(Saved entries)
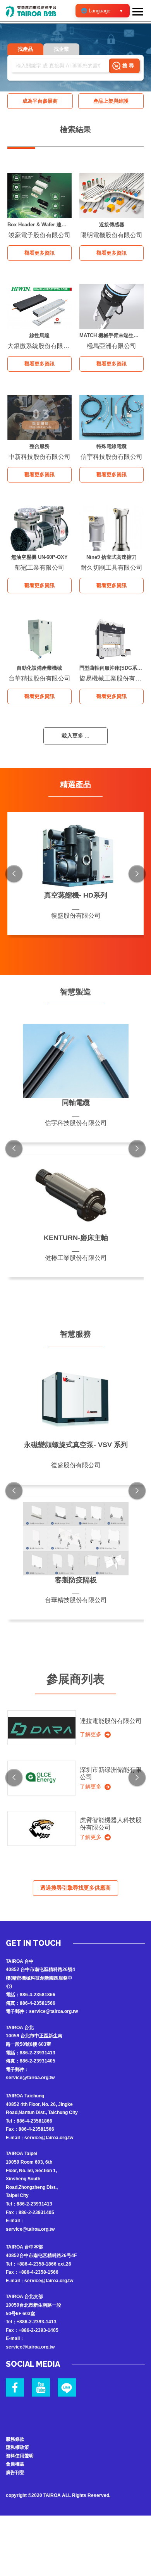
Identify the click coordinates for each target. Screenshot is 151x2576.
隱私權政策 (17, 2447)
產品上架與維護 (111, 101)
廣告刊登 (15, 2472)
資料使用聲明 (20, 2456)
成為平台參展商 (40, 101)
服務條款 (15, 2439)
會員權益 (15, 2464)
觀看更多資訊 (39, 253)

# Description of the task
Print the entries above exactly, leaving pictures out.

# Finished task
Identify the click coordinates for each target. Screenshot is 151x2576.
隱私權政策 (17, 2447)
產品上架與維護 (111, 101)
廣告刊登 (15, 2472)
資料使用聲明 (20, 2456)
成為平台參展商 (40, 101)
服務條款 (15, 2439)
會員權益 (15, 2464)
觀看更多資訊 (39, 253)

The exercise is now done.